Her posture was straight. Expression composed.

But her mind... was elsewhere.

It had happened late last night.

A sudden bang echoed through her office. The heavy doors, enchanted to open only by her will, had swung wide.

Professor Meril Dathen rushed in, pink hair messier than usual, eyes blazing with urgency.

"Headmaster," she said, practically slamming a test sheet onto the desk, "you need to read this."

Caerwyn had taken the paper wordlessly, scanning the first few pages with her usual sharp precision.
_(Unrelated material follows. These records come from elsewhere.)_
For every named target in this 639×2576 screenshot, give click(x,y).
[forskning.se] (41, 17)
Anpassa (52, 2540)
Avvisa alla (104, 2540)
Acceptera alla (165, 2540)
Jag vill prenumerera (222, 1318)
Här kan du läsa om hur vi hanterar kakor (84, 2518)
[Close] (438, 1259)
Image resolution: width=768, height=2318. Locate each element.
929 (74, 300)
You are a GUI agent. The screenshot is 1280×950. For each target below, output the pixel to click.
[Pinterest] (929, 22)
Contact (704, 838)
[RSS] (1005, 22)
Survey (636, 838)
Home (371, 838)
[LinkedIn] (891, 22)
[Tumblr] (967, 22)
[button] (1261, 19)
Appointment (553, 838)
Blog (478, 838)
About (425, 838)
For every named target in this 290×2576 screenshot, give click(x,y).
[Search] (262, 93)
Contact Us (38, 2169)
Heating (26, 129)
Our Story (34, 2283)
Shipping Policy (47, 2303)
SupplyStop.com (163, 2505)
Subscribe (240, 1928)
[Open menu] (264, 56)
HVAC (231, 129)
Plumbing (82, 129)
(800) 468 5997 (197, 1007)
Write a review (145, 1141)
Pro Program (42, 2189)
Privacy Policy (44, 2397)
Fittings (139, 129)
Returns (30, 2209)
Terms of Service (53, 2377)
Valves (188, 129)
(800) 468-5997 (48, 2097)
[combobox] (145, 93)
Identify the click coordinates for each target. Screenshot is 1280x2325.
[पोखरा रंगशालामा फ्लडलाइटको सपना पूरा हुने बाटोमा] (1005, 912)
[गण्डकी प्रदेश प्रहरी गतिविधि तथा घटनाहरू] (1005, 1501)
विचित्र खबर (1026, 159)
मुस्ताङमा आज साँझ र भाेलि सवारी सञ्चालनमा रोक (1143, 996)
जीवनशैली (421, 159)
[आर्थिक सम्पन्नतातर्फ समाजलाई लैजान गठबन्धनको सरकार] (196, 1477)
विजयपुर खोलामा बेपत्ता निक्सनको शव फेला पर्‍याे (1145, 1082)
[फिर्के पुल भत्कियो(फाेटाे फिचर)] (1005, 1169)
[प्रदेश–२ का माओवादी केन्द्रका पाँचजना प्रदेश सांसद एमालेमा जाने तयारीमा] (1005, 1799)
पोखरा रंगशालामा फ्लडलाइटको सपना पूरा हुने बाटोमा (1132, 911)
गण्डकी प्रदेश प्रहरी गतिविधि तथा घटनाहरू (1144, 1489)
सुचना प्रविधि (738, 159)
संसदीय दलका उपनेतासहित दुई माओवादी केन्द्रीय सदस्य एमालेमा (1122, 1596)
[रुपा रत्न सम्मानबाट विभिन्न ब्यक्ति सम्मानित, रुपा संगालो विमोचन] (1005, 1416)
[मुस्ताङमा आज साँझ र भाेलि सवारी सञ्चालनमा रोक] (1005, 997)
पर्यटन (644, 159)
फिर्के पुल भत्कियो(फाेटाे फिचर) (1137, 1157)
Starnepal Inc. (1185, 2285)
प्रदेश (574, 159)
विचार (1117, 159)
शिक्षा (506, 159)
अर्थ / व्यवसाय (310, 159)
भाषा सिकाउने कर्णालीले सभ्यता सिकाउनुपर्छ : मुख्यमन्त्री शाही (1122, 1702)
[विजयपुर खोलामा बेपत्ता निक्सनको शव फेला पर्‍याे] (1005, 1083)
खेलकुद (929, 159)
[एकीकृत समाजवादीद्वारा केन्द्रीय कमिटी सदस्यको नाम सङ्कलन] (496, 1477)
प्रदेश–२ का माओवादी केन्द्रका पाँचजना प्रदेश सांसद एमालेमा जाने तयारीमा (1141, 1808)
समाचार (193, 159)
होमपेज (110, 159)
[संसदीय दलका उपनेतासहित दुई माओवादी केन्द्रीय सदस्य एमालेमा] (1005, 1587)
Correct answers. Efficient structure. Calm logic.

Impressive.

Then she saw Question 100.

Hellflame.

One of the Five Great Magical Mysteries. A paradox that had plagued mages for millennia.

A flame that consumed everything—caster, mana, the very soul of the spell itself. No one had ever proposed a solution that didn't end in ruin.

And yet...

What she read wasn't just theory.

It was a blueprint.

Layered circuits. Controlled incantation timing. Internal redirection loops. It was madness. And it made sense.

A theoretical stabilization of Hellflame.

If proven right, it would rewrite the foundation of destructive magic theory.

And the name written at the top of that test?

Sam Avencroft.

Now, standing above the hall, she saw him again.

He didn't sit like a noble. Didn't carry himself like a genius.

He was just... relaxed. Confident. Tapping his fingers on the table.

Like this was all just routine.

A writer, she thought.

The boy who created Titanheart Chronicles. A genius with fiction.

And now...

Her gaze lingered.

...possibly a genius of magic, too.

Caerwyn's lips curved into the faintest smile.

"Just how capable are you, Sam Avencroft?"

And inside Sam's head, at that exact moment....

GTP. GTP.

[Yes?]

Tell me a joke. I'm bored.

[Why did the mana crystal fail its academy exam?]

...Why?

[Because it cracked under pressure.]

...You're the worst.

[And yet, you keep coming back.]

* * *

The thousand remaining applicants were gathered once again in the Grand Hall.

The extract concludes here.